## Items from a dataset
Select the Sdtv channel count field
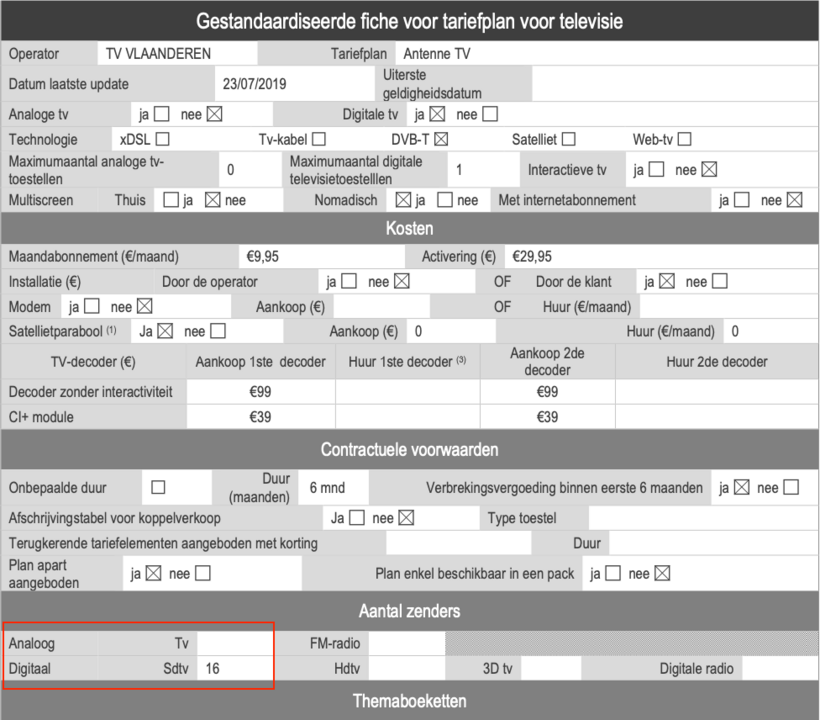This screenshot has height=720, width=820. tap(234, 669)
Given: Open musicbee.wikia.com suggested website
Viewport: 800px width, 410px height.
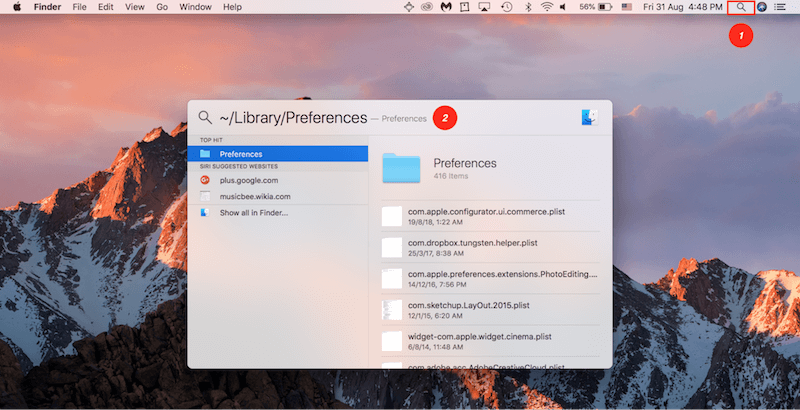Looking at the screenshot, I should tap(256, 196).
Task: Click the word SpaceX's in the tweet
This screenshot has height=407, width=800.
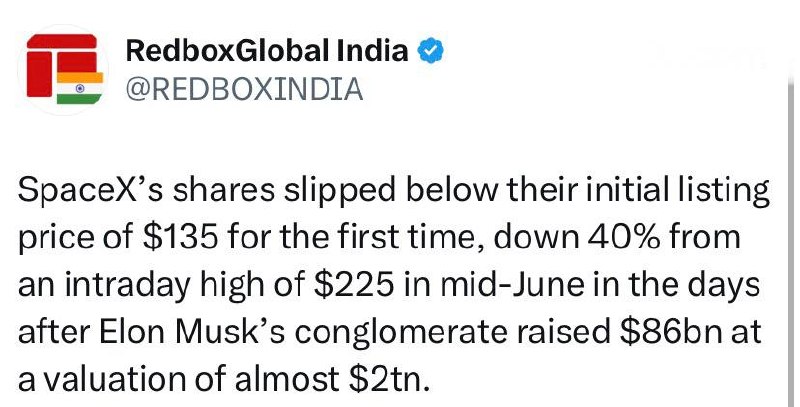Action: [91, 190]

## EXERCISE
The records above are to be transcribed in full, with images omitted.

## YOUR SOLUTION
Select the Sdtv channel count field
This screenshot has height=720, width=820. tap(234, 669)
Given: Open musicbee.wikia.com suggested website
Viewport: 800px width, 410px height.
Looking at the screenshot, I should tap(256, 196).
Task: Click the word SpaceX's in the tweet
This screenshot has height=407, width=800.
Action: [91, 190]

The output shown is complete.